TITLE:
Data-Driven Smart Agriculture: Use of AI/ML Technologies for Enhancing Crop Prediction
AUTHORS:
Lamia Islam, Tasnim Sultana, Raisa Tasneem
KEYWORDS:
Crop Management, Artificial Intelligence (AI), Agricultural Big Data, Smart Agriculture, Crop Prediction, Agricultural Forecasting, AI/ML Models
JOURNAL NAME:
Agricultural Sciences,
Vol.16 No.3,
March
5,
2025
ABSTRACT: In the face of unpredictable global economic conditions, urban populations in developing countries are experiencing heightened challenges compared to their rural counterparts. Recognizing the importance of agriculture as a resilient support system during economic downturns, particularly in the wake of climate-related uncertainties such as heat waves, our team, embarked on a mission to identify root causes and viable solutions. Through extensive field visits and analysis, we identified that urban middle-class populations are particularly vulnerable, lacking the resilience afforded by rural agriculture. To address this, we propose the implementation of artificial intelligence (AI) to optimize crop related data, thereby enhancing crop production predictability.

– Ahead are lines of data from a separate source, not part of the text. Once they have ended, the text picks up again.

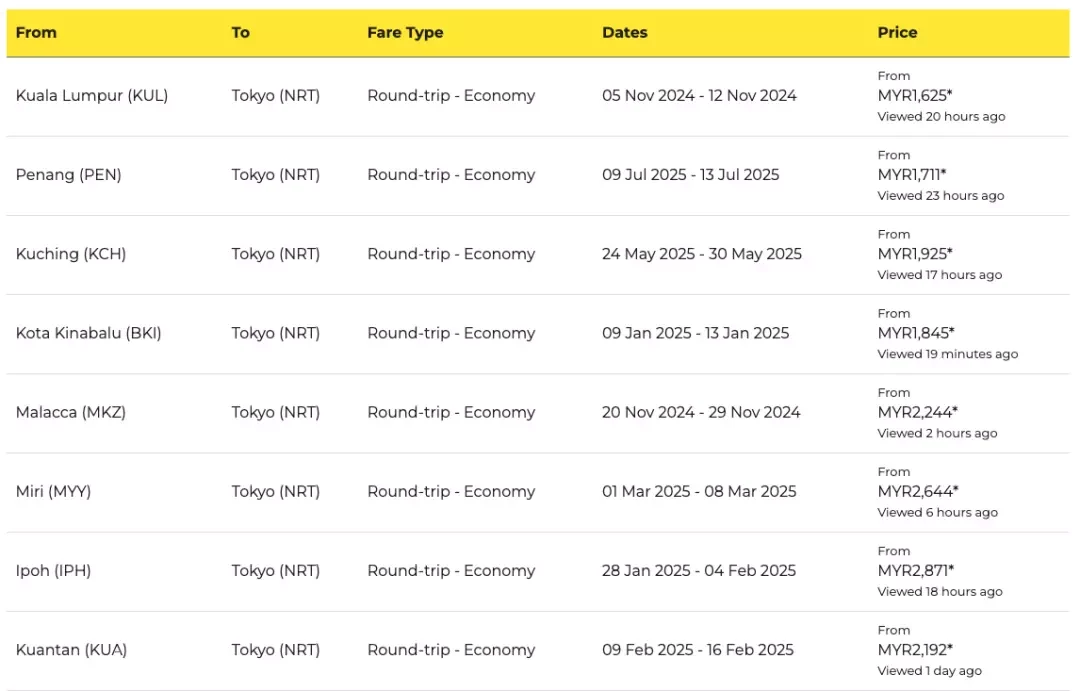Open the MYR2,644 Miri fare
The image size is (1080, 691).
tap(917, 492)
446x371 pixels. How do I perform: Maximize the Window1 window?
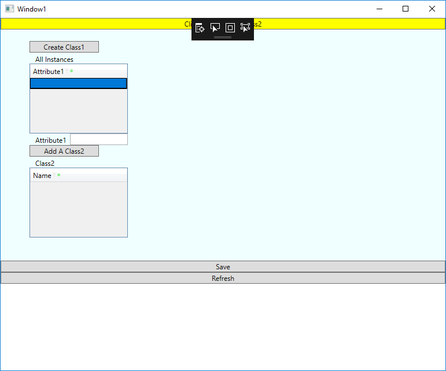pyautogui.click(x=405, y=9)
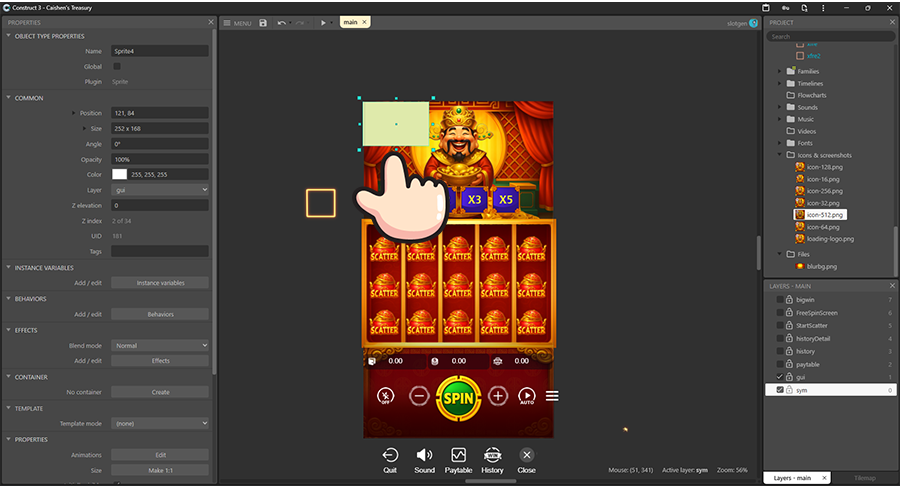
Task: Close the Properties panel with X icon
Action: [210, 22]

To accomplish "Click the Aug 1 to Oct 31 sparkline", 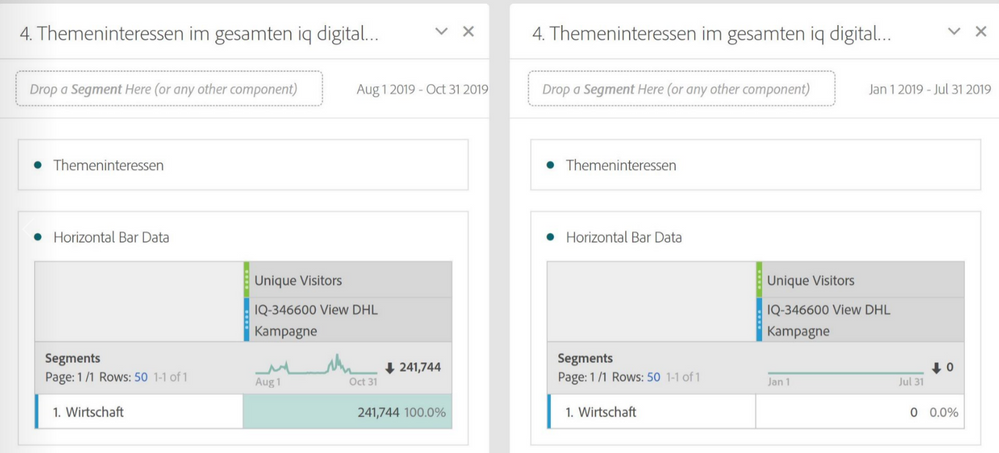I will [x=316, y=367].
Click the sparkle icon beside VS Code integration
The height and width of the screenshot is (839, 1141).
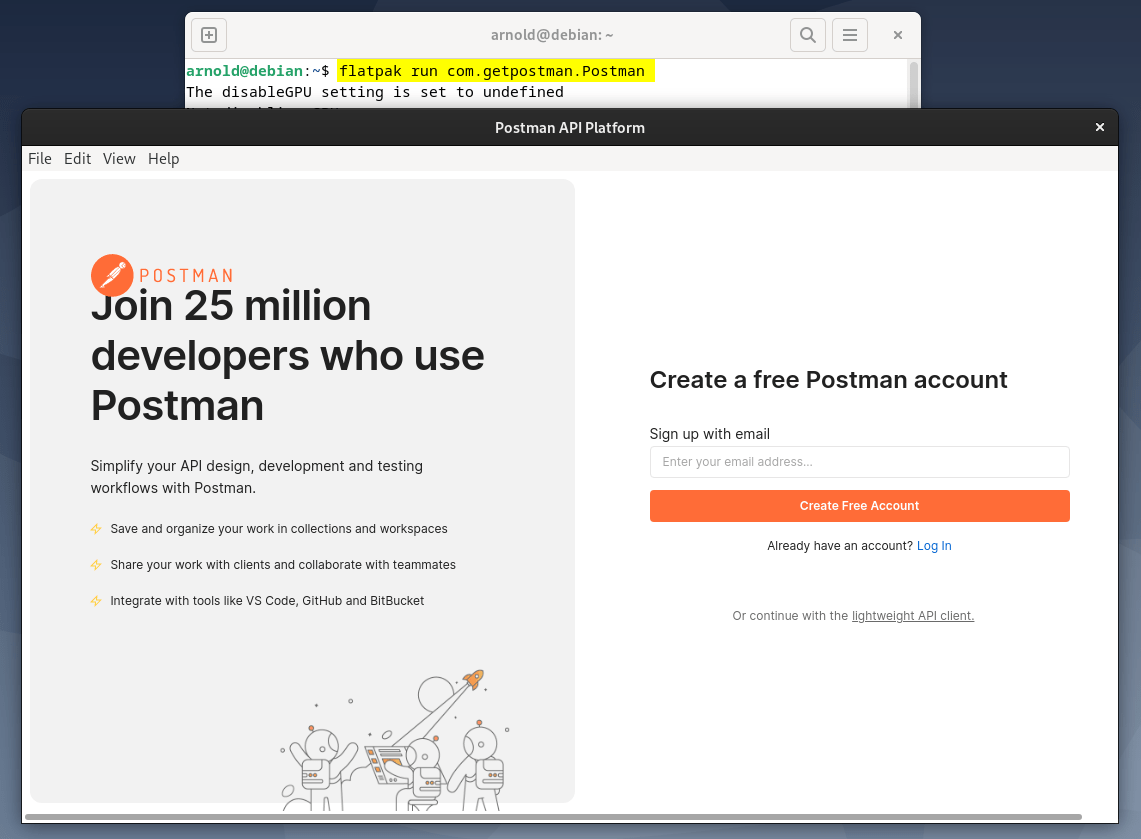(x=96, y=601)
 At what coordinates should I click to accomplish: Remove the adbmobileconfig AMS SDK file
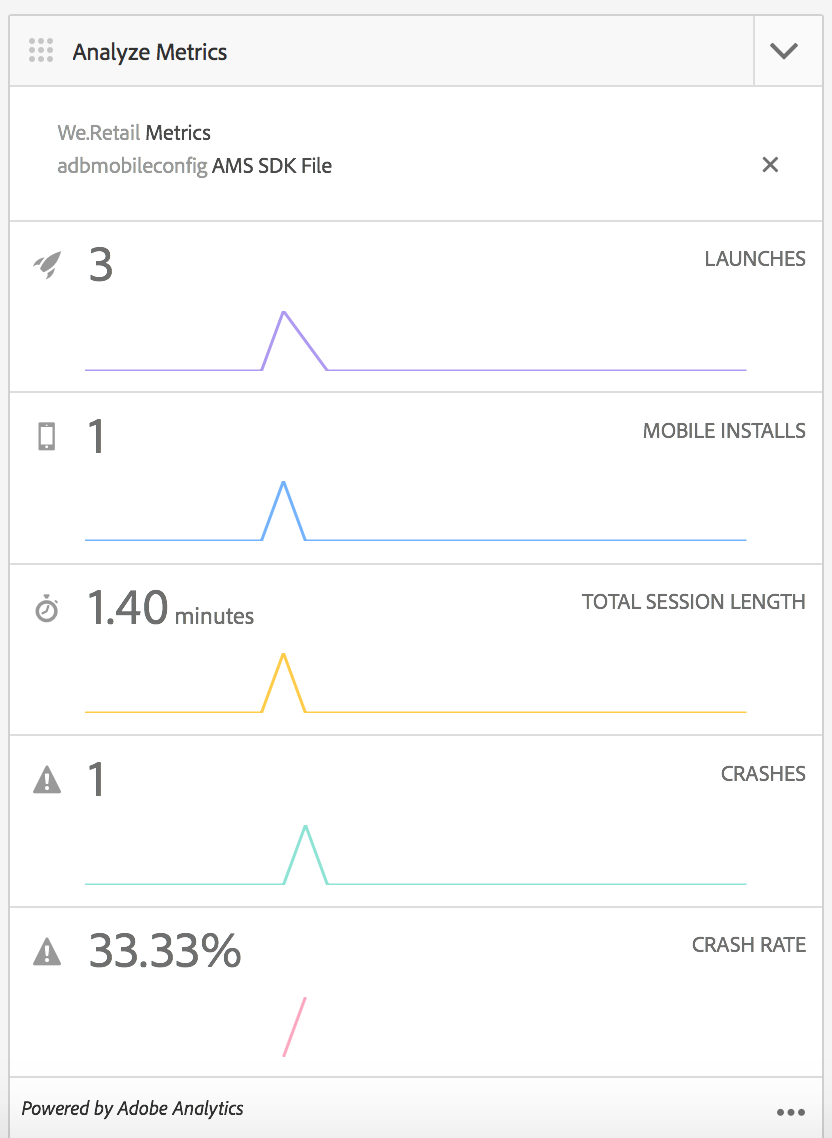[x=770, y=165]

Focusing our efforts in Bangladesh, where recent heat waves have exacerbated food security concerns, we seek to leverage AI to develop and maintain accurate crop data prediction as well as crop calendars, ensuring sufficient food reserves for urban and rural populations alike. By sharing our experiences and proven solutions, we aim to contribute to addressing the challenges posed by economic volatility and climate change, safeguarding food security for all.